BETA

DEFINITION

Beta refers to the volatility of a security or portfolio, compared to the market returns as a whole. It is a measure that indicates a security’s exposure to market risk. Market risk or systematic risk refers to the risk that affects the returns of the whole market. Beta, therefore, indicates whether the returns on a stock is more, less or as volatile as the overall market return. Here, market return refers to the return on any standard stock index such as SENSEX, NIFTY 50, S & P 500, NASDAQ 100, etc.

Beta of the stock:

Beta is the variation in the returns of a security compared to the market returns, expressed as a proportion of the market returns.

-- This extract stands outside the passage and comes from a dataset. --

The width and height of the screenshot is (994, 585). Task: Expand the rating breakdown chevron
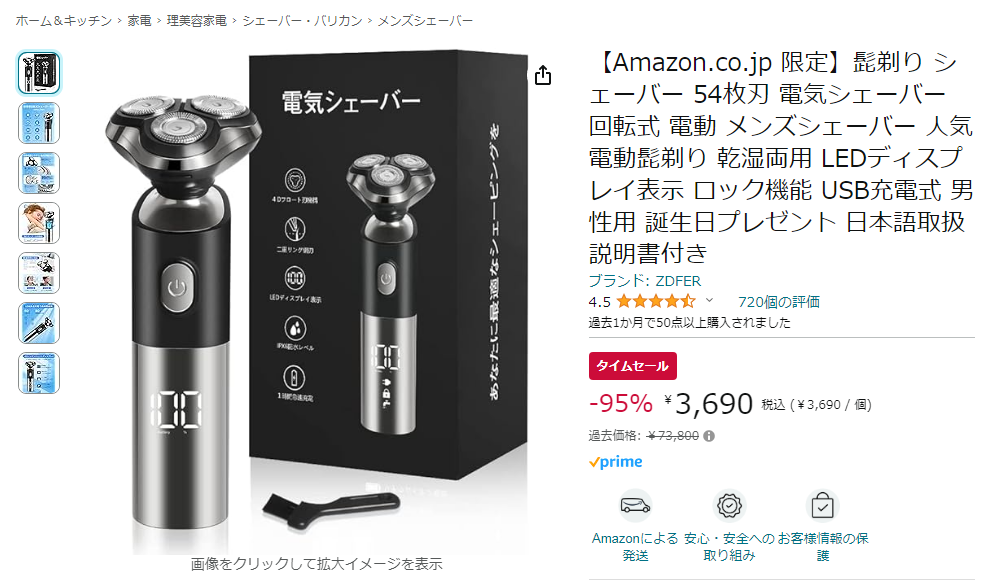[x=709, y=300]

In simple terms, beta is equal to covariance of returns of a security and the market index, divided by the variance of the returns on the market index. This can be mathematically expressed as follows:-

\[{\beta }_i=\ \frac{{\sigma }_{im}}{{\sigma }^2_m}\]

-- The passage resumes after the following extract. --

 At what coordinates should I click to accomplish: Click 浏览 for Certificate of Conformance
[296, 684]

where,${\beta }_i$ is the beta for security \(i\)

\({\sigma }_{im}\) is the covariance between returns on security \(i\) and returns on the market index

\({\sigma }^2_m\) is the variance of the returns of the market index

\({\sigma }_{im}\) is the covariance between returns on security \(i\) and returns on the market index

\({\sigma }^2_m\) is the variance of the returns of the market index

In order to be able to calculate this, we need to define a few other measures as follows:-

Let \(r_i\) and \(r_m\) represent the returns on stock \(i\) and market returns respectively, over n number of time periods.

Let \({\tilde{r}}_i\) and \({\tilde{r}}_m\) represent the mean or average of the returns on stock and returns of market respectively, for the same n number of time periods.

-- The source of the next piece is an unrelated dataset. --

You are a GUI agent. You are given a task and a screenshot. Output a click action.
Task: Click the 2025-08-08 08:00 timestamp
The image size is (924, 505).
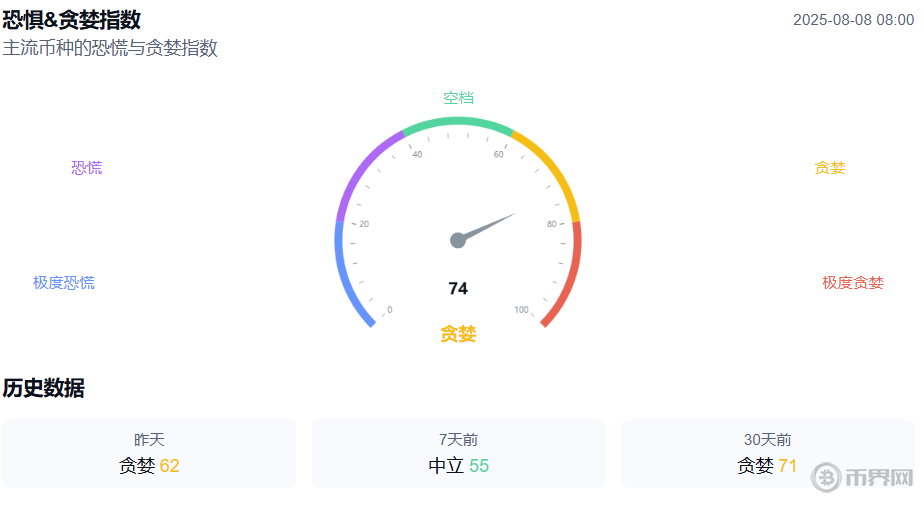853,20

As defined above, \({\sigma }^2_m\) is the variance of market returns, and can be calculated as follows:-

Let \({\tilde{r}}_i\) and \({\tilde{r}}_m\) represent the mean or average of the returns on stock and returns of market respectively, for the same n number of time periods.

As defined above, \({\sigma }^2_m\) is the variance of market returns, and can be calculated as follows:-

\[{\sigma }^2_m=\frac{\sum{r^2_{m\ }}-\ {n\tilde{r}}^2_m}{n-1}\ \]

As defined above, \({\sigma }_{im}\) is the covariance between the returns on the security and market returns, and can be calculated as follows:-

\[{\sigma }_{im}=\ \frac{\sum{r_ir_m-}{n\tilde{r}}_i{\tilde{r}}_m}{n-1}\]

Once these two values are calculated, beta can be can be calculated by dividing \({\sigma }_{im}\) by \({\sigma }^2_m\) as mentioned above.

Different values of beta for a security, indicate different degrees of volatility of returns compared to market returns, as follows:-

Value of Beta | Interpretation |
---|---|

\(\beta >1\) | Beta greater than 1 indicates that the return on the security is more volatile than the market returns. |

\(\beta =1\) | Beta equal to 1 indicates that the return on the security is as volatile as the market return. |

\(\beta <1\) | Beta lesser than 1 indicates that the return on the security is less volatile than the market returns. |

\(\beta < 0\) | Beta less than 0, i.e. negative beta, indicates that the return on the security moves in the opposite direction to that of market returns. |

Example 1

A company needs to determine the beta of its shares to calculate its cost of equity. The returns on the company’s shares and the returns on the benchmark stock index for six months are recorded as follows:-

Months | Returns on company's share | Stock index returns |
---|---|---|

1 | \(2.4\%\) | \(1.5\%\) |

2 | \(2.5\%\) | \(1.2\%\) |

3 | \(2\%\) | \(1.8\%\) |

4 | \(1.5\%\) | \(0.9\%\) |

5 | \(3.4\%\) | \(2.4\%\) |

6 | \(5.7\%\) | \(3.2\%\) |

Beta for the share can be calculated as follows:-

\(r_i\) | \(r_m\) | \(r^2_m\) | \(r_ir_m\) |
---|---|---|---|

0.024 | 0.015 | 0.000225 | 0.00036 |

0.025 | 0.012 | 0.000144 | 0.0003 |

0.02 | 0.018 | 0.000324 | 0.00036 |

0.015 | 0.009 | 0.000081 | 0.000135 |

0.034 | 0.024 | 0.000576 | 0.000816 |

0.057 | 0.032 | 0.001024 | 0.001824 |

\[\sum{r_i}=0.175\] | \[\sum{r_m}=0.11\] | \[\sum{r^2_m}=0.002374\] | \[\sum{r_ir_m}=0.003795\] |

\[{\tilde{r}}_i=\ \frac{\sum{r_i}}{n}=\ \frac{0.175}{6}=0.02916\]

\[{\tilde{r}}_m=\frac{\sum{r_m}}{n}=\ \frac{0.11}{6}=0.0183\]

\[{\sigma }_{im}=\frac{\sum{r_ir_m-\ {n\tilde{r}}_i{\tilde{r}}_m}}{n-1}\]
\[\ \ \ \ \ \ \ =\frac{0.003795-6\times 0.029167\times 0.0183}{5}\]
\[\ \ \ \ \ \ \ =\mathrm{0.00011733}\]

\[{\sigma }^2_m=\ \frac{\sum{r^2_m-{n\tilde{r}}^2_m}}{n-1}\]
\[\ \ \ \ \ \ =\frac{0.002374-6\times {0.0183}^2}{5}\]
\[\ \ \ \ \ \ =0.000071466\]

\[{\beta }_i=\ \frac{{\sigma }_{im}}{{\sigma }^2_m}\]
\[\ \ \ \ =\frac{0.00011733}{0.000071466}\]
\[\ \ \ \ =1.6418\]